Quem me conhece sabe que estou sempre aberto a mudanças de posicionamento conforme novas evidências vão se apresentando. Estou sempre aprendendo. Ainda assim, existem dois assuntos sobre os quais, por hora, esgotei o filosofar e, nesse momento, não há nenhuma evidência no mundo que me faça questionar meu posicionamento. Um deles, sobre o qual vou falar hoje, é a legalização do aborto.

Quando decidi falar sobre o assunto, pensei que poderia perder muitos leitores, mas hoje sei que meus leitores são, de fato, muito inteligentes e de virtudes superiores ao ponto de não chegar a uma conclusão diferente da que cheguei. Afinal, não existe, até onde pude observar, conclusão mais humana.

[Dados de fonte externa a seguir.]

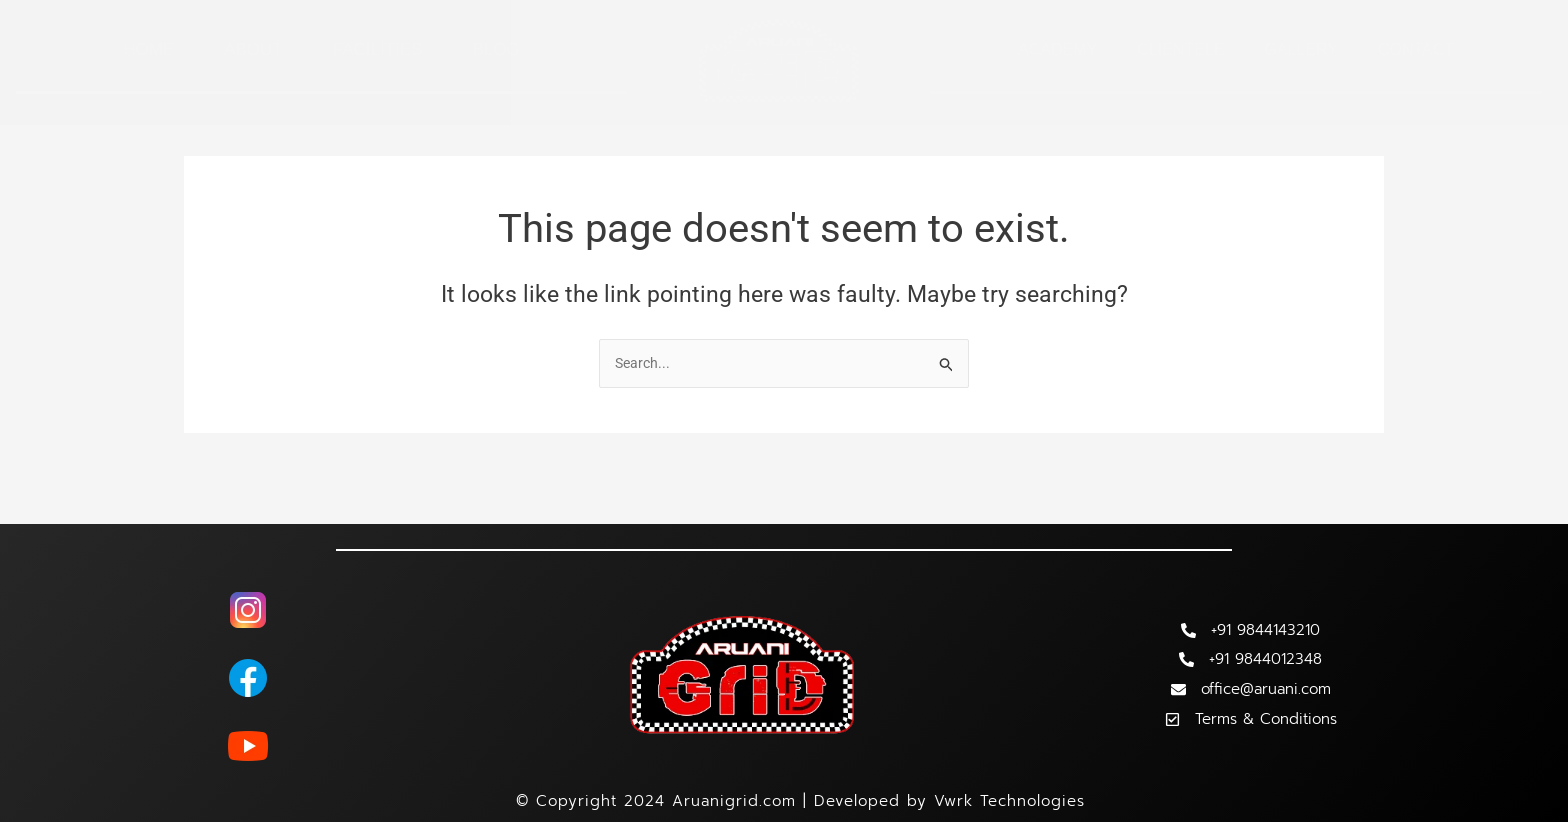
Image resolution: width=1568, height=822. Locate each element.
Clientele (1180, 49)
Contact (1416, 49)
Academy (1057, 49)
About (253, 49)
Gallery (1301, 49)
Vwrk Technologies (1009, 801)
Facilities (378, 49)
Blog (495, 49)
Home (148, 49)
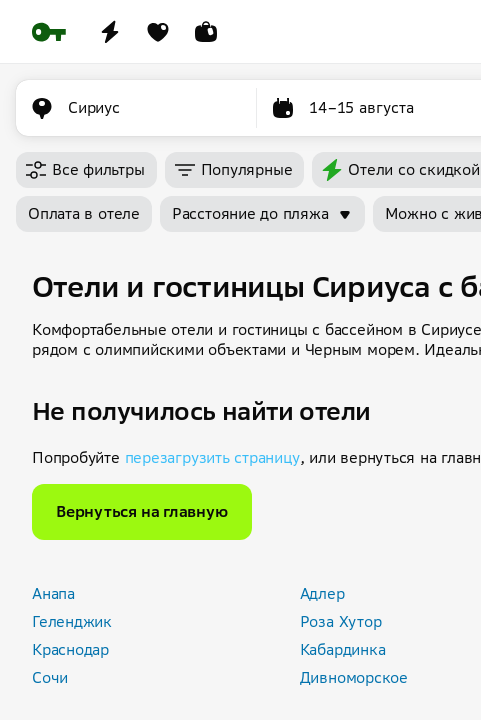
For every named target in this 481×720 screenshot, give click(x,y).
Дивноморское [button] (354, 677)
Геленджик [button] (72, 621)
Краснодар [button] (70, 649)
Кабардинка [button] (343, 649)
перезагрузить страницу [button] (212, 457)
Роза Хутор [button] (341, 621)
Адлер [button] (322, 593)
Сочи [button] (50, 677)
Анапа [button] (53, 593)
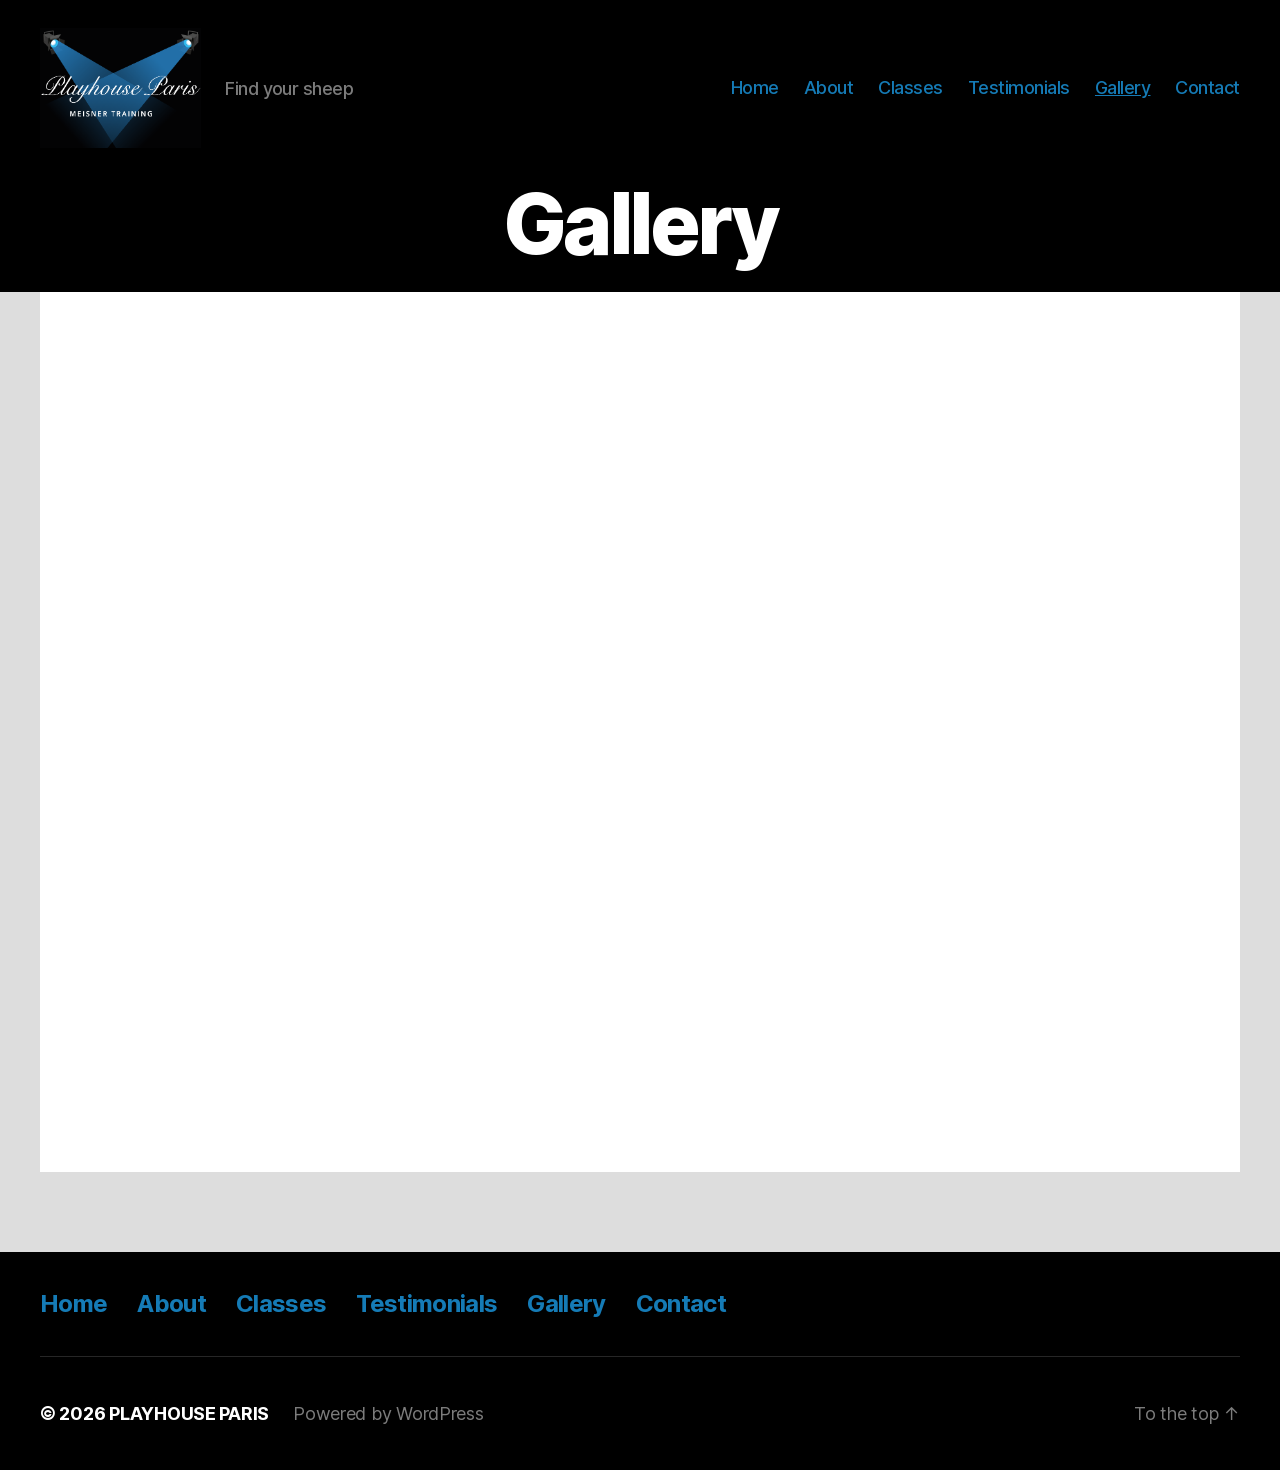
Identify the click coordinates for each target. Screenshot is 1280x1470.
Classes (910, 87)
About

Comecemos com ela: sou a favor da legalização do aborto. “Ah, então você é a favor do aborto!”. Não disse isso; disse que sou a favor da legalização do aborto. “Ah, então você é contra o aborto!”, também não disse isso. Confuso? Claro que não. Como eu poderia ser a favor ou contra algo que não tem impacto nenhum em mim? Algo que nunca farei e, obviamente, nunca precisarei decidir? Quem sou eu para querer julgar o que uma mulher faz ou deixa de fazer com seu corpo? “Ah, mas é uma vida!”. Não, meu caro, são duas! São duas vidas que têm grande chance de serem perdidas durante um aborto ilegal no fundo de um quintal, pois o aborto acontecerá, legalizado ou não. “Mas aí tem mais é que morrer mesmo!”, disse você, protetor da vida? Pois saiba que a legalização do aborto já se provou incrivelmente eficiente na diminuição destes, como visto em países mais desenvolvidos (e me refiro ao intelecto das pessoas que julgam) que o nosso.

Em países onde o aborto é legalizado, ele é feito em condições de higiene e permite que a vida da mãe seja mantida com muita segurança. “Ah, mas a vida da criança não tem valor?”. Se para você que julga, essa escolha parece horrível, para a mãe que escolhe, certamente é pior ainda. E, por mais que sua concepção julgadora, baseada em senso comum e não em evidências, ache que a mulherada vai sair fazendo filho e abortando como se trocasse de bolsa, esse não é o caso. A maioria esmagadora de abortos tem histórico de violência, seja estupro ou “estupro velado”, onde a pessoa é coagida de diversas formas a ter relações sem reciprocidade. Em países onde o aborto é legalizado, a queda no número destes se dá, principalmente, porque as clinicas legais contam com equipes de psicólogos e acompanhamento clínico que, em grande parte das vezes, acaba dissuadindo a mãe de praticar o aborto. Quando acontecem se dão quase exclusivamente por serem oriundos de estupros violentos, como o caso dessa semana, da menina de dez anos que, diferente dos “protetores da vida humana” que a condenaram, não vai poder ir para casa descansar de noite, provavelmente pelo resto da vida.

A legalização do aborto é comprovadamente a forma mais eficaz de salvar mais vidas, acreditem ou não. E não sou eu quem diz, é a estatística mesmo. E é por esse motivo, simples e, de fato, muito prático, que sou a favor da legalização do aborto, já que, sobre o aborto em si, eu não sou ninguém para julgar se está certo ou errado. Afinal, nunca fui estuprado violentamente por um homem mais velho para saber… Você já?